Activity — The exercise calls for the lines from the one containing "Where should I" to the end of the data below to be output exactly, pictures excluded.

Listed entries —
Content starts

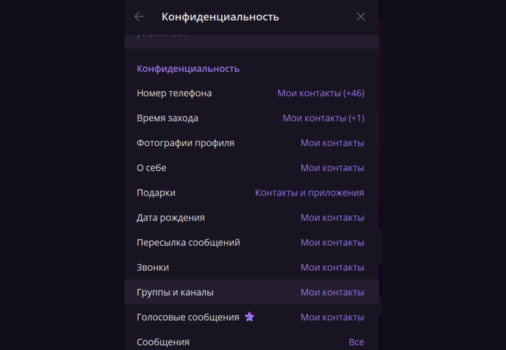Screen dimensions: 506x350
Task: Click the X to close settings
Action: pyautogui.click(x=361, y=16)
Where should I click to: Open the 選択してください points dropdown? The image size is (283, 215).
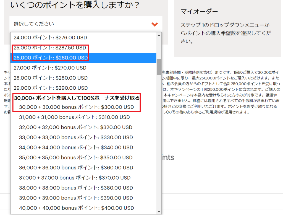pos(83,24)
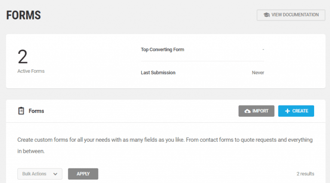
Task: Click the Top Converting Form dash value
Action: (263, 50)
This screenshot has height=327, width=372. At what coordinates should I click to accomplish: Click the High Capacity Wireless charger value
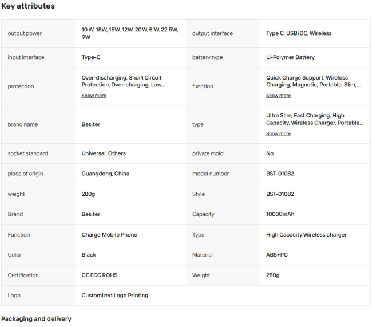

Content ends

Task output —
Where should I click to: Open the 選択してください points dropdown? The image size is (283, 215).
pos(83,24)
Task: Click the Top Converting Form dash value
Action: (263, 50)
This screenshot has height=327, width=372. At what coordinates should I click to accomplish: Click the High Capacity Wireless charger value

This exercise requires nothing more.